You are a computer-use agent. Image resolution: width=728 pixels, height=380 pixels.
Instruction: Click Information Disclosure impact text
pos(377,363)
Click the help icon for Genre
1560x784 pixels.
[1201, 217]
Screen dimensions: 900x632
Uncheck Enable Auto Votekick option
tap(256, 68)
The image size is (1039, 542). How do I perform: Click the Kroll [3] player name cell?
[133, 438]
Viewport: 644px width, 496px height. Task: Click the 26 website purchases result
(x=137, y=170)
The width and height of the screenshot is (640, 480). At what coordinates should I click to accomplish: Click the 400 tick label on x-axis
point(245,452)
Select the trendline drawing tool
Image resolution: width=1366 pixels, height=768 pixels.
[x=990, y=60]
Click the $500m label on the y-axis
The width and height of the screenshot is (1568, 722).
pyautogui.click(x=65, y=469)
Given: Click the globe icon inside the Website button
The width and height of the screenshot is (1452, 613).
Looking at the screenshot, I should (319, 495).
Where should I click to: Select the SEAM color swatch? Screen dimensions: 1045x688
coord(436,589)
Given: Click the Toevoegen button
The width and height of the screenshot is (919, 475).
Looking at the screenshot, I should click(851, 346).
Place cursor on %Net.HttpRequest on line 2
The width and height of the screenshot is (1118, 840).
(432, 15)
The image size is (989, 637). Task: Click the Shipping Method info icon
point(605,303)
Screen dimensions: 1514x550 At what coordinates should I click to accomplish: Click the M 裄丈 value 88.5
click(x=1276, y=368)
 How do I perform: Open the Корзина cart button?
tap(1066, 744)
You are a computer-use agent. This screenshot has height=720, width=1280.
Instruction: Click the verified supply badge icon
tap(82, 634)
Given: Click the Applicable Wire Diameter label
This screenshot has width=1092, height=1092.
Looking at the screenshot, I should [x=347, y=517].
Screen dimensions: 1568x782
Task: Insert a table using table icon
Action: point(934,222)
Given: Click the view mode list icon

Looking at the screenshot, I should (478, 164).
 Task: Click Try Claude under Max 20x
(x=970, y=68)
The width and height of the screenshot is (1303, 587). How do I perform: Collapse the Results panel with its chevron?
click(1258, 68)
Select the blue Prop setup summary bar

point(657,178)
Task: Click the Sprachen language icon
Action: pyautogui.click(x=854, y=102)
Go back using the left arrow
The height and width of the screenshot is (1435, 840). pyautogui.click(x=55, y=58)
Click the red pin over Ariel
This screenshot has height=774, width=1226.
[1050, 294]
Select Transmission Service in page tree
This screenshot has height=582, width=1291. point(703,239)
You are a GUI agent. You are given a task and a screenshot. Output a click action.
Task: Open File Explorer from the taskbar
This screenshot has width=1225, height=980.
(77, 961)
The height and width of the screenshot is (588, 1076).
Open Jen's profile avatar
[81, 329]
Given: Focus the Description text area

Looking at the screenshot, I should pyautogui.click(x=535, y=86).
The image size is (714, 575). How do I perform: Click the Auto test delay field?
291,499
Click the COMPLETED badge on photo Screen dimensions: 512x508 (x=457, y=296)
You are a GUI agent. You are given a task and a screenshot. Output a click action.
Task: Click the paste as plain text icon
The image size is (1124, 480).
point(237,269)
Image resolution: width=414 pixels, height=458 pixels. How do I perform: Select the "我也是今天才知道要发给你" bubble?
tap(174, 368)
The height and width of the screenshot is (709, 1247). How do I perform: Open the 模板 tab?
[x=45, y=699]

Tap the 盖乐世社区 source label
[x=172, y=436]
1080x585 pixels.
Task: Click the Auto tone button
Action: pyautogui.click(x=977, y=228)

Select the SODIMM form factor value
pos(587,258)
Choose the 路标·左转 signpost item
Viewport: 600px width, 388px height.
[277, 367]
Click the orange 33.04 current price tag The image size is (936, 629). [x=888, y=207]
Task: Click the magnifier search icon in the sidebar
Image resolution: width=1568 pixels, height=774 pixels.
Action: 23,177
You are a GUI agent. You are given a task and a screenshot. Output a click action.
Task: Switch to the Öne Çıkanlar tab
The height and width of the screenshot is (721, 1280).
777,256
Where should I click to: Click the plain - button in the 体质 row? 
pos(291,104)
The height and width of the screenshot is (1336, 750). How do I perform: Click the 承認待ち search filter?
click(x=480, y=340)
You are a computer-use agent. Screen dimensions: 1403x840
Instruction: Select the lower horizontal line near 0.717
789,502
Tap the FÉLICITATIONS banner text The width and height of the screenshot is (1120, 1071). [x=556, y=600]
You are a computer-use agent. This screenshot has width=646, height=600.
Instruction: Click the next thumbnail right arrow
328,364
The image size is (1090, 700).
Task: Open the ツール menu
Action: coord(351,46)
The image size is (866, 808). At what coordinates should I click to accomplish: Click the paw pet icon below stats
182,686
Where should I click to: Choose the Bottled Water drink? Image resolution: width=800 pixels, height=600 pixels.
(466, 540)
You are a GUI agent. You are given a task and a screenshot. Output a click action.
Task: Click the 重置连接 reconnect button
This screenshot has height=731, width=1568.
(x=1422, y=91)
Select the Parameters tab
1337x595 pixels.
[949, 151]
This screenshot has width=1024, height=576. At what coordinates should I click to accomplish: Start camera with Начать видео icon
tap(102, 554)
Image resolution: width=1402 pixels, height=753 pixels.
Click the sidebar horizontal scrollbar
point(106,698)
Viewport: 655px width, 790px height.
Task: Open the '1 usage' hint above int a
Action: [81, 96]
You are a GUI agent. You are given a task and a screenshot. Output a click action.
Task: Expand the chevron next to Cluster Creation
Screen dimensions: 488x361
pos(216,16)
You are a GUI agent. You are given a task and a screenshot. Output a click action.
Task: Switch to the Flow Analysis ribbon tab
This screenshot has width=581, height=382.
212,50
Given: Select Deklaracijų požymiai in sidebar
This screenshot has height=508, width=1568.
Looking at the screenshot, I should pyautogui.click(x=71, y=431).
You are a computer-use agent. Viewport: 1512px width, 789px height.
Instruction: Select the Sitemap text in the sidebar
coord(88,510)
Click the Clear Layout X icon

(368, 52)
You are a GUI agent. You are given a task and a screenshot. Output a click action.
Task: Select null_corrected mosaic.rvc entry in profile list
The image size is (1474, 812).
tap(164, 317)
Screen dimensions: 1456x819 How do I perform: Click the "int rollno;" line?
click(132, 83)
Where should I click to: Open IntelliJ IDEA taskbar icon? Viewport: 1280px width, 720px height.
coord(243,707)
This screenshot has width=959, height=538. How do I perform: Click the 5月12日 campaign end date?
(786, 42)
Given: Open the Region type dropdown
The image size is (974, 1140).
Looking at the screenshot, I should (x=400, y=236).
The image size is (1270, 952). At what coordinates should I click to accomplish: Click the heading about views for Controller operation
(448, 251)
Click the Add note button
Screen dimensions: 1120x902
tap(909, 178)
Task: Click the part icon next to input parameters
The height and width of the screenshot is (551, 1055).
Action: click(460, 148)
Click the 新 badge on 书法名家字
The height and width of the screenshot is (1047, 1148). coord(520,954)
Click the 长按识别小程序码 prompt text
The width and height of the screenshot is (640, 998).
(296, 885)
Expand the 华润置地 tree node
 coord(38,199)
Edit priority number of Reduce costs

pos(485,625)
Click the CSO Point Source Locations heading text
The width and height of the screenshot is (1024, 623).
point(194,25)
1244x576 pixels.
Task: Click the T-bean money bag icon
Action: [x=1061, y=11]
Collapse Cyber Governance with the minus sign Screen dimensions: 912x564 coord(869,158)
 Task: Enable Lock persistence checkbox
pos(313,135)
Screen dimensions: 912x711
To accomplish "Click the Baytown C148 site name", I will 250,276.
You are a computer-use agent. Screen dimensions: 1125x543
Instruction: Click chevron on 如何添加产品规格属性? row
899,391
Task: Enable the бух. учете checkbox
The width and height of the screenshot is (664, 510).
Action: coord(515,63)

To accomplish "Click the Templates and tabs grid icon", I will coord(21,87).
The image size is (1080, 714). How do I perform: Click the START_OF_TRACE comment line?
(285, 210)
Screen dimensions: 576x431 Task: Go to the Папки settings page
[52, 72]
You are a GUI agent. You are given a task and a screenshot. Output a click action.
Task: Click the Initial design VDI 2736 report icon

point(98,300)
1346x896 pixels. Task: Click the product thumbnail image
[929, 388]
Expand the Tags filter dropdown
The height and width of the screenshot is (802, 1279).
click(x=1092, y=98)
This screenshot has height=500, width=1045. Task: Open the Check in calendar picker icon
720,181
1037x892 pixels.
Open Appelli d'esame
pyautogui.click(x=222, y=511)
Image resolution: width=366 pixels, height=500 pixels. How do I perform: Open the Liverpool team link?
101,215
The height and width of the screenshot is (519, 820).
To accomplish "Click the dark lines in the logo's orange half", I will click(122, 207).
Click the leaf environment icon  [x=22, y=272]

★ ★ ★ ★

[PROBLEM TO WORK ON]: Find out how many lines in the listing contain the string "computer". Give the number alone.

[RESPONSE TO THIS TASK]: 6